-- Begin --

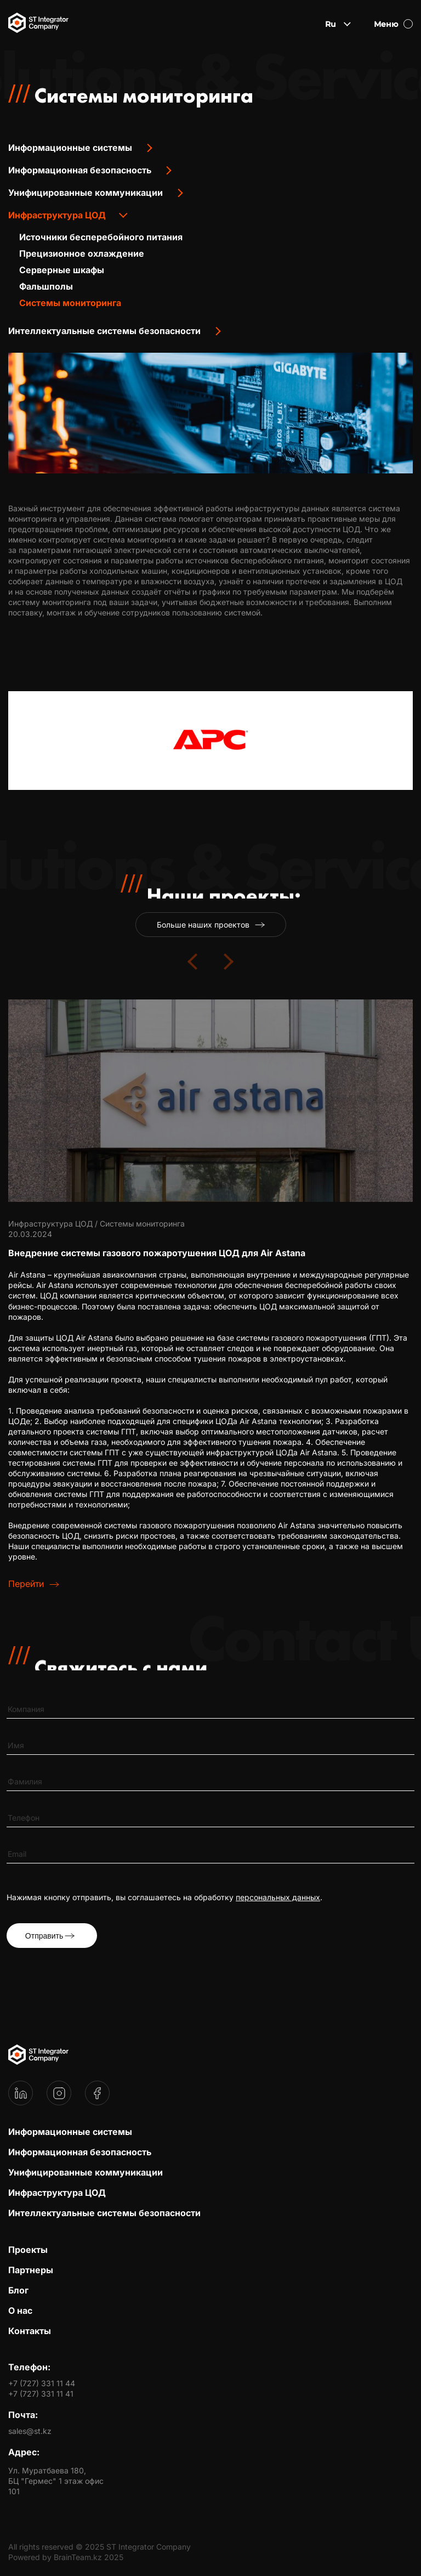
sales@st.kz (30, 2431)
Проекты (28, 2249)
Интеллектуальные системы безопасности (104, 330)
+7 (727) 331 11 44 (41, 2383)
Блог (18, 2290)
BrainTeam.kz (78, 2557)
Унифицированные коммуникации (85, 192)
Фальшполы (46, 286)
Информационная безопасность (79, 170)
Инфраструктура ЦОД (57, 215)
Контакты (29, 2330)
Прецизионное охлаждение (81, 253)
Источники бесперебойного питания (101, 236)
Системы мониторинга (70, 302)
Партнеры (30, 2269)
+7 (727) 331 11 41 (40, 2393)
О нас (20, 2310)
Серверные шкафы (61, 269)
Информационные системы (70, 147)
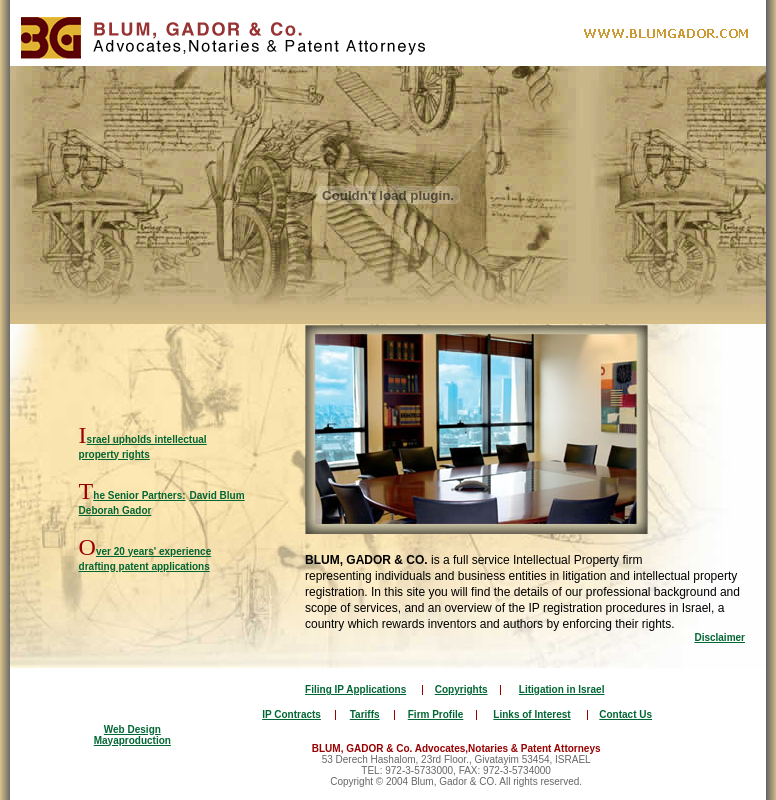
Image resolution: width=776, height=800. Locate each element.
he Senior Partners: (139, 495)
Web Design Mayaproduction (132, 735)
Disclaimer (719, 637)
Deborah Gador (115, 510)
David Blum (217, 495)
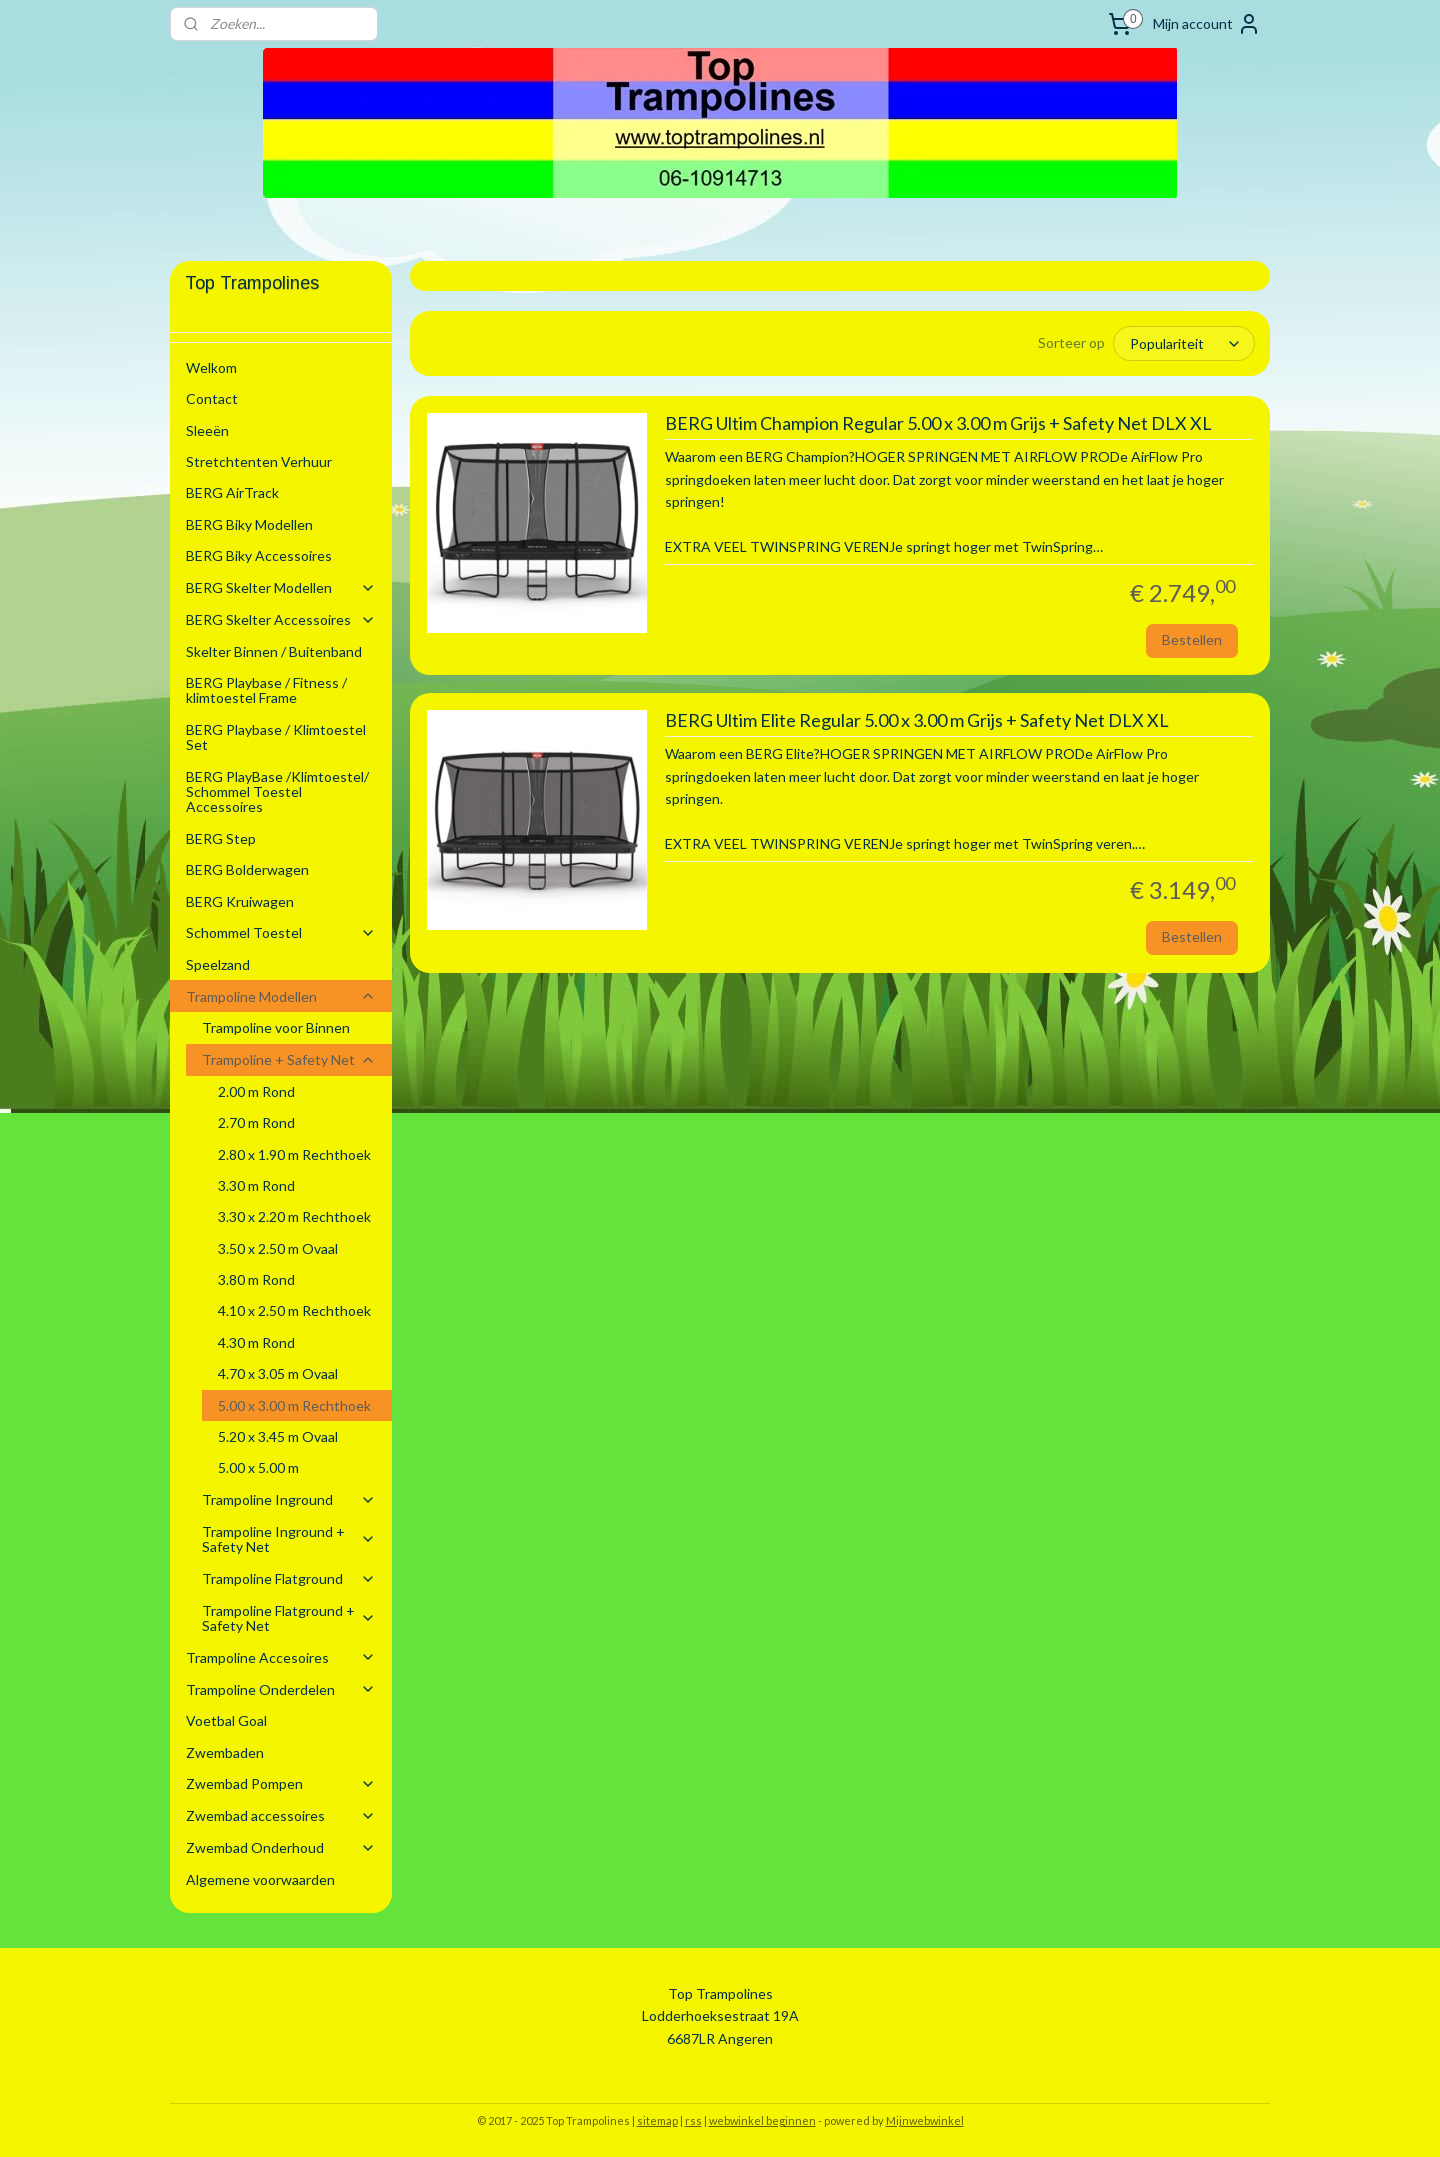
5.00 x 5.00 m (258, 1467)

-- End --

◆ **WORK INSTRUCTIONS**: Can you reproduce all of the material above word for word, leaving the pictures out?

◆ **RESPONSE TO THIS TASK**:
sales@st.kz (30, 2431)
Проекты (28, 2249)
Интеллектуальные системы безопасности (104, 330)
+7 (727) 331 11 44 (41, 2383)
Блог (18, 2290)
BrainTeam.kz (78, 2557)
Унифицированные коммуникации (85, 192)
Фальшполы (46, 286)
Информационная безопасность (79, 170)
Инфраструктура ЦОД (57, 215)
Контакты (29, 2330)
Прецизионное охлаждение (81, 253)
Источники бесперебойного питания (101, 236)
Системы мониторинга (70, 302)
Партнеры (30, 2269)
+7 (727) 331 11 41 (40, 2393)
О нас (20, 2310)
Серверные шкафы (61, 269)
Информационные системы (70, 147)
Image resolution: width=776, height=800. Locate each element.
he Senior Partners: (139, 495)
Web Design Mayaproduction (132, 735)
Disclaimer (719, 637)
Deborah Gador (115, 510)
David Blum (217, 495)
5.00 x 5.00 m (258, 1467)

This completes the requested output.